I'm scared that I am not going to change. I'm angry because I feel confused. I feel like if these feelings I'm going through right now are going to mold me into whoever God want me to be or glorify him in the way he want, then He needs to get a move on because I want to get them over with because I hate feeling incomplete & not like myself. I feel like a failure sometimes & like I am not doing anything for God. I feel like when I go back home I'm not going to have changed, and all this time I am worrying or whatever I could be putting my energy into God and his kingdom, but I don't even know how to do that because I'm in a different country, with a different language, with different people! I can't express myself, not even completely with the group I am with, and that makes me feel like I am jipping them from the gifts & talents that God has given me. I need to get over myself and give everything to God because I sure haven't and if I had given him all of this I most likely wouldn't be lonely, upset, confused, and what not. I just need to chill and trust God. I feel like he's distant, but I know he is there. We always want everything cheery with sunshine and rainbows, but it just doesn't work like that. Jesus didn't have rainbow days every single day. In my weakness he is strong, well he must be super strong right about now because I am weak. I just don't want to be a dissapointment after this 8 weeks is over. I promised myself and prayed that when this trip is over I leave knowing I gave it all I could, I go back home tired and drained because I gave my heart to the people and to God. Maybe this is part of my draining process. Hopefully it doesn't last too long! People continually tell me in emails and in phone calls that they are praying for me, but I still feel rather helpless. I need to step it up a notch and look to Jesus more than I have been. I need to be enouraged because I have people praying for me. God is good all the time, even though I don't feel that good all the time. He said to "rejoice and be glad" did He mean that even when I feel like this? I guess he did. May God continue to be with me and may I not be blinded by myself and the way I feel because I do not want to miss out on what He is trying to reveal to me while I am here in Costa Rica.

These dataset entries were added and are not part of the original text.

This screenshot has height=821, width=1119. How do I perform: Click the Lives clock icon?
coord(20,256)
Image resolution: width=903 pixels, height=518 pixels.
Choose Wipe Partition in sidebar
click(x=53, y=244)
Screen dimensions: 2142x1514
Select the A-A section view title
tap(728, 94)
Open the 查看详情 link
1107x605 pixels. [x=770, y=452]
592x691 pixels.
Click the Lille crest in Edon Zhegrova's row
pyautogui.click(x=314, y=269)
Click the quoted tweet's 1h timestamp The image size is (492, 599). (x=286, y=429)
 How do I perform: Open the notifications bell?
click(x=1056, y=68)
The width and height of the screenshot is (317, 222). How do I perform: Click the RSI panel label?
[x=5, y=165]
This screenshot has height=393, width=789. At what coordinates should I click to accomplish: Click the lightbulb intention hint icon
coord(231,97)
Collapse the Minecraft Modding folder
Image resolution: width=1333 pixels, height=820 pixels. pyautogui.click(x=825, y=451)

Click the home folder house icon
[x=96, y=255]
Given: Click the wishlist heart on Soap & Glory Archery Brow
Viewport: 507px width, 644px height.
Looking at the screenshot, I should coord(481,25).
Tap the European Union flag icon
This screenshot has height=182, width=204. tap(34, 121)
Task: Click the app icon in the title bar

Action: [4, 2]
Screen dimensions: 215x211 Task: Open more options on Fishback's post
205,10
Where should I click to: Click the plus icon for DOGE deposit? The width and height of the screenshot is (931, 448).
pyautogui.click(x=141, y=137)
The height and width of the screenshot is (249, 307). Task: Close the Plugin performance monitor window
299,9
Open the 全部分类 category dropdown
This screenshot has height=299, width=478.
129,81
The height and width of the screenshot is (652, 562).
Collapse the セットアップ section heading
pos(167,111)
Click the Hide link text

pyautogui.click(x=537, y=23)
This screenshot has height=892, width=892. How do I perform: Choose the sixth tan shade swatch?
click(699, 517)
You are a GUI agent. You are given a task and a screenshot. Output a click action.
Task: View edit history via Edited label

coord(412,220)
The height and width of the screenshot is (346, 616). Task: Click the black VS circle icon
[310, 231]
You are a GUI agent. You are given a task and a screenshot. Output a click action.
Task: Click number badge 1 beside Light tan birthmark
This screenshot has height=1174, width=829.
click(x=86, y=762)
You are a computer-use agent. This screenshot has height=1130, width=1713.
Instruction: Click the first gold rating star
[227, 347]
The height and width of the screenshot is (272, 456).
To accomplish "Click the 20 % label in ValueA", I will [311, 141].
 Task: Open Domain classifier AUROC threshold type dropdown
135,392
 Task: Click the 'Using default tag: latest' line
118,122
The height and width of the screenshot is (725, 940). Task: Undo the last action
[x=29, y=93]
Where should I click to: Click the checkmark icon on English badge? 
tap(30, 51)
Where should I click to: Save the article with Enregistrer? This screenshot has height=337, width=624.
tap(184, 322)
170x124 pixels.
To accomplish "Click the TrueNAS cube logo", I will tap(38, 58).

* Ok... now that you read it just remember... I am TOTALLY ok! It was just one of those moments where you have been holding it all in & somethines makes you pop. SOOO just one more time... I am fine & the next day I saw God tremendously! So take a chill pill because God is good all the time!!! :)

1 comment:

Anonymous said...

Oh, my luv, how I wish I could be there to give you a hug & let you know that all will be okay, but, I know that God, Our Lord, is there with you cradling you in His loving arms and whispering in your ear that all will be fine. Just keep constant in prayer! What seems impossible & frustrating to us (trust me-i've been there) is nothing for Him. We just have to "leave it at the cross" and look up and tell Him - "I love you & please help me with all of this". Believe me He is listening.
I love you & will be praying for you.